A 5.50 104 kg space probe is traveling at a speed of 11000 m/s through deep space. Retrorockets are fired along the line of motion to reduce the probe's speed. The retrorockets generate a force of 4.00 105 N over a distance of 2600 km. What is the final speed of the probe?

The decrease in momentum, M*(V1 - V2)

is equal to the retrorocket thrust force times the time.

Solve for V2.

it doesn't give me the time...

To find the final speed of the space probe, we need to use Newton's second law of motion, which states that the net force acting on an object is equal to the product of its mass and acceleration. In this case, the net force acting on the space probe is provided by the retrorockets, and we can calculate the acceleration using the formula:

Force = Mass × Acceleration

Rearranging the formula to solve for acceleration:

Acceleration = Force / Mass

Now, we have the force exerted by the retrorockets, which is 4.00 × 10^5 N, and we also have the mass of the space probe, which is 5.50 × 10^4 kg. We can plug in these values to find the acceleration:

Acceleration = (4.00 × 10^5 N) / (5.50 × 10^4 kg)

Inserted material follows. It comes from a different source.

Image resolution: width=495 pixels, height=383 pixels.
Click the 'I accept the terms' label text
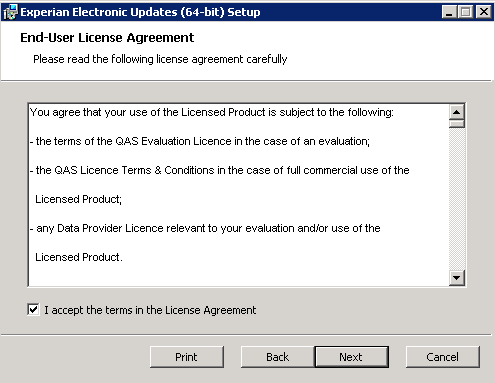point(150,310)
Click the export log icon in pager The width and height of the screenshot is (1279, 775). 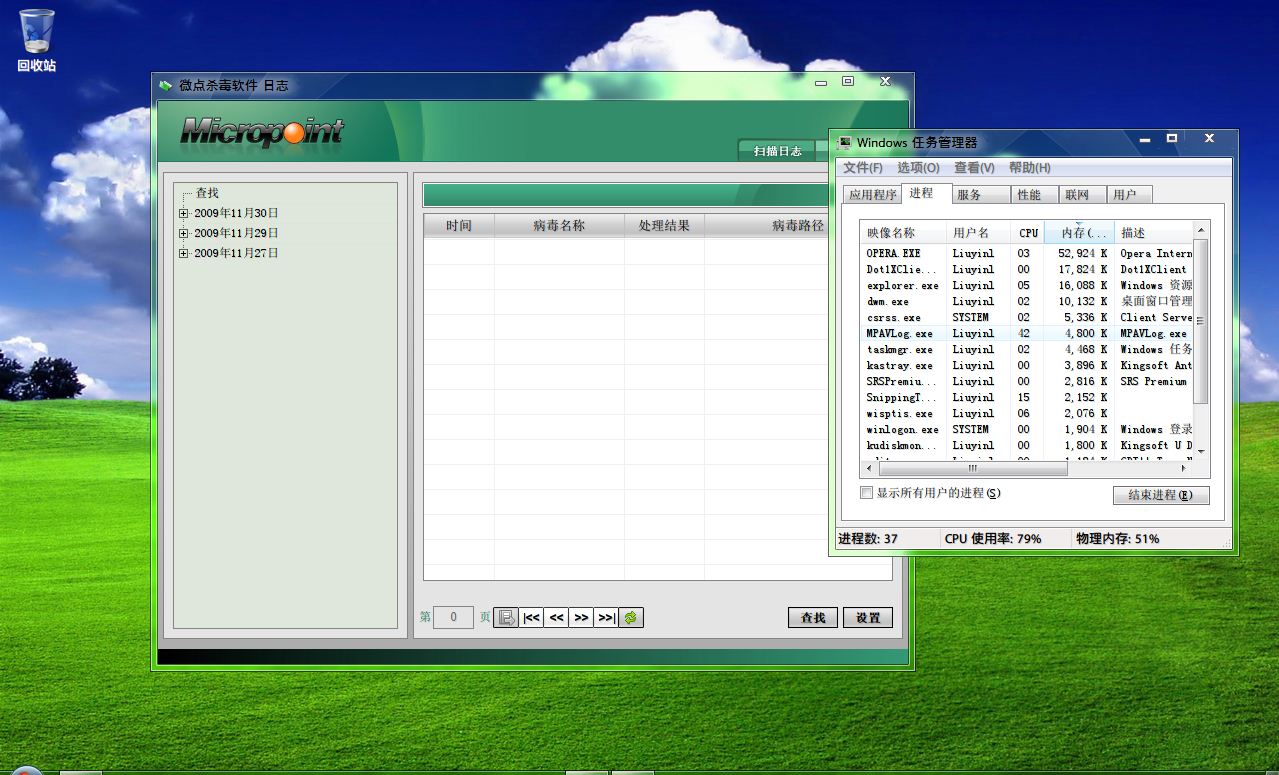click(x=506, y=618)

Now, we can calculate the acceleration:

Acceleration ≈ 7.27 m/s²

Next, we can use the formula for acceleration to find the change in velocity (Δv):

Δv = Initial Velocity - Final Velocity

Since the retrorockets reduce the speed of the space probe, the initial velocity is 11000 m/s. We need to find the final velocity, so the formula can be rearranged as:

Final Velocity = Initial Velocity - Δv

We know the acceleration (Δv) is 7.27 m/s² and the initial velocity is 11000 m/s. Plugging in these values, we can calculate the change in velocity:

Δv = 7.27 m/s²

Final Velocity = 11000 m/s - 7.27 m/s²

Now, we can calculate the final velocity:

Final Velocity ≈ 10992.73 m/s

Therefore, the final speed of the space probe is approximately 10992.73 m/s.